▸ **DESCRIPTION OF THE TASK**: Express the records from the line with "The image size" to the line with "click(x=348, y=279)" as a JSON list of strings, one string per line, with blank lines left out. Omit the pictures.
>> begin
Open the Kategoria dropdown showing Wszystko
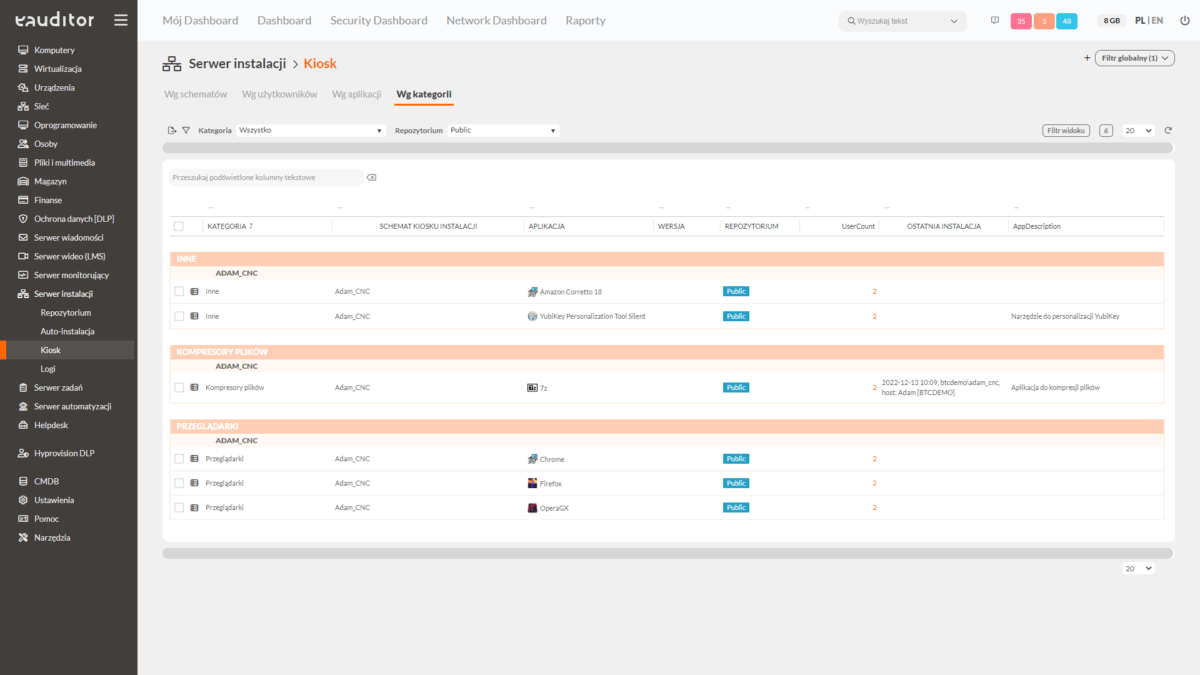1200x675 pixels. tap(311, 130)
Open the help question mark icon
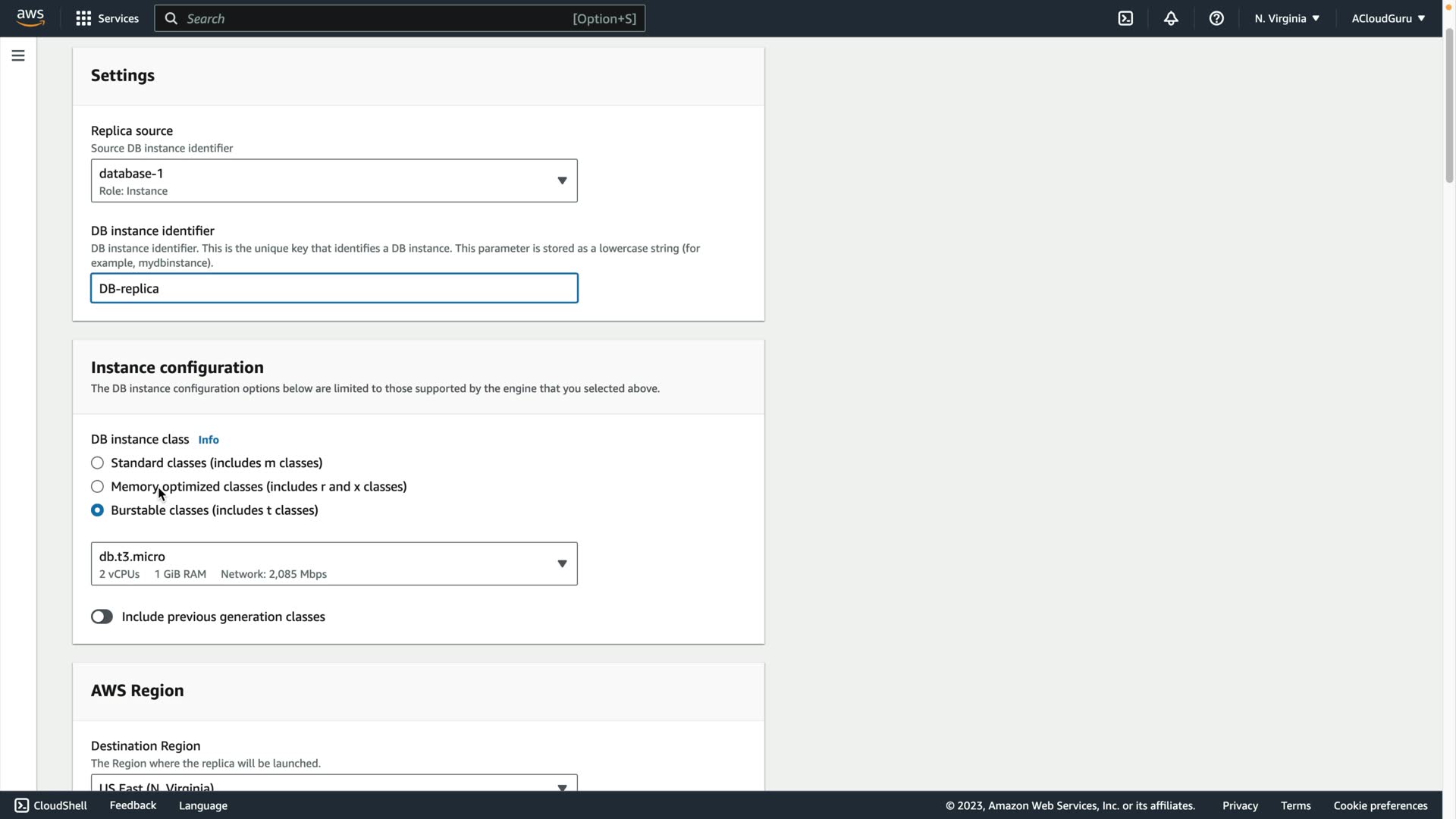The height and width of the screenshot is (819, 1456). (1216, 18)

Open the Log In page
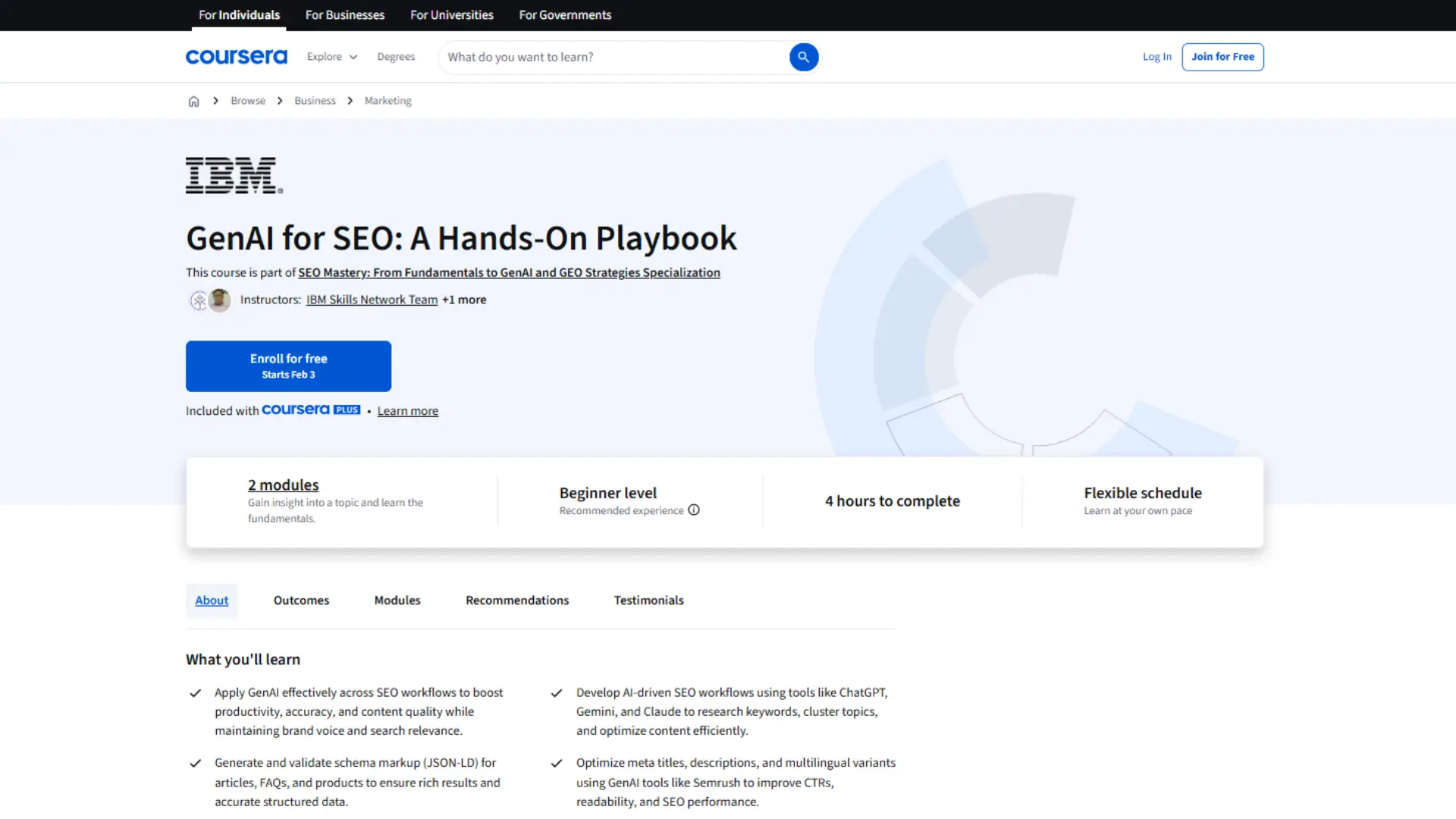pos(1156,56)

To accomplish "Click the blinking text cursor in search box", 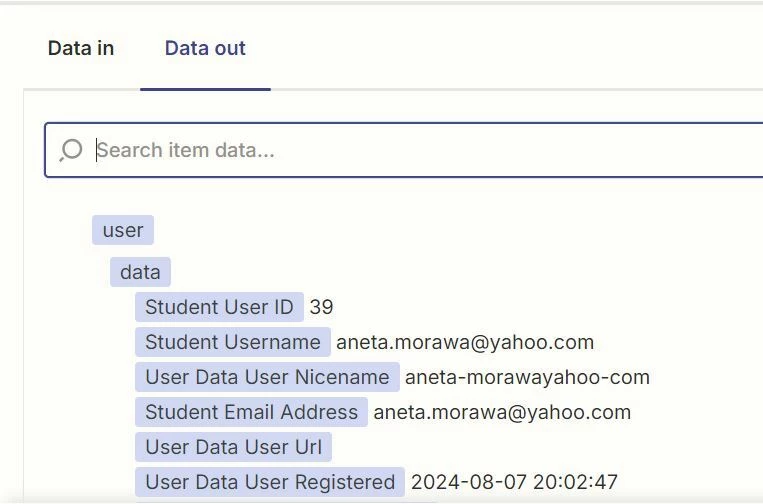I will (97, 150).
>> end
>> begin
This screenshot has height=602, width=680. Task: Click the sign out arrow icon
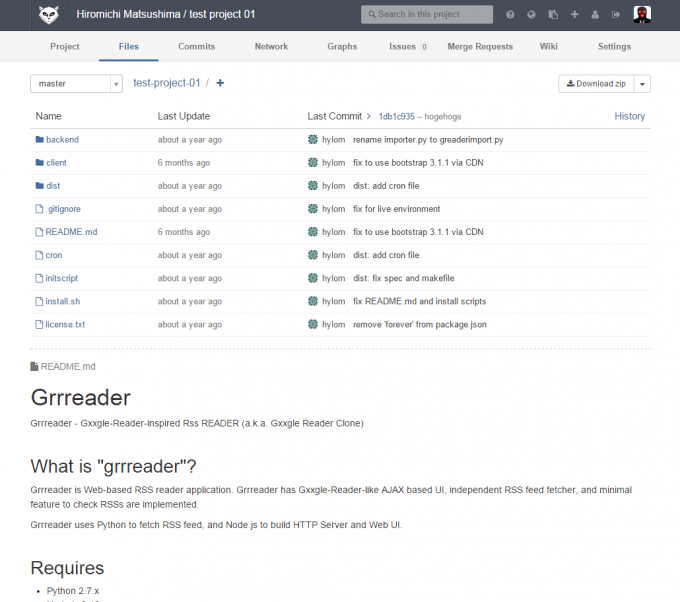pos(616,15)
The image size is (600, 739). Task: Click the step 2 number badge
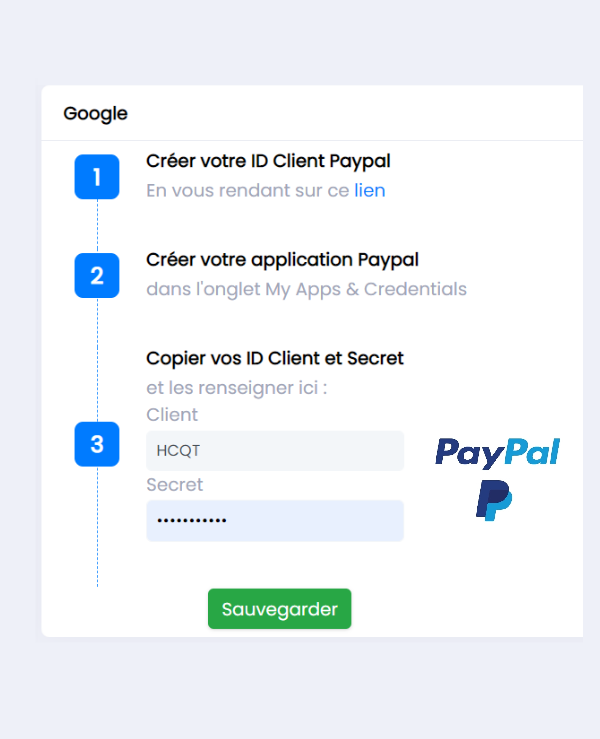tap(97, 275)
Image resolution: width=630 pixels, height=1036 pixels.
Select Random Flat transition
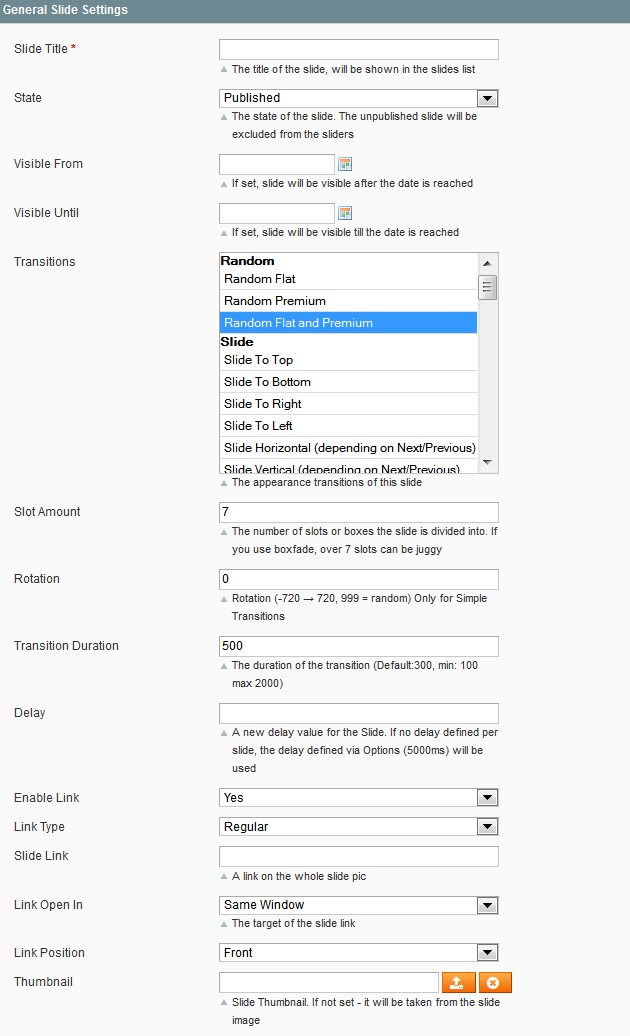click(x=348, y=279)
>> end
▸ **FULL ANSWER**:
[
  "The image size is (600, 739). Task: Click the step 2 number badge",
  "tap(97, 275)",
  "Image resolution: width=630 pixels, height=1036 pixels.",
  "Select Random Flat transition",
  "click(x=348, y=279)"
]